Ilustrasi IHSG. Menteri Keuangan (Menkeu) Purbaya Yudhi Sadewa menilai Indeks Harga Saham Gabungan (IHSG) memiliki peluang menembus level 10.000.DOKUMENTASI BEI Ilustrasi IHSG. Menteri Keuangan (Menkeu) Purbaya Yudhi Sadewa menilai Indeks Harga Saham Gabungan (IHSG) memiliki peluang menembus level 10.000.

Sejumlah analis menilai, pelemahan IHSG kali ini dipengaruhi oleh pernyataan dan kebijakan terbaru dari Morgan Stanley Capital International (MSCI).

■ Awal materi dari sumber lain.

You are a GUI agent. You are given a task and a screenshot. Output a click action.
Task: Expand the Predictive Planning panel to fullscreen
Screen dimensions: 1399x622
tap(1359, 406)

Pada Selasa (27/1/2026), MSCI mengumumkan penerapan perlakuan sementara terhadap pasar Indonesia dengan membekukan sejumlah perubahan dalam proses peninjauan indeks.

MSCI menjelaskan, langkah tersebut dilakukan untuk mengurangi risiko investability serta memberikan ruang bagi otoritas pasar Indonesia untuk memperkuat sejumlah aspek yang dinilai masih perlu ditingkatkan.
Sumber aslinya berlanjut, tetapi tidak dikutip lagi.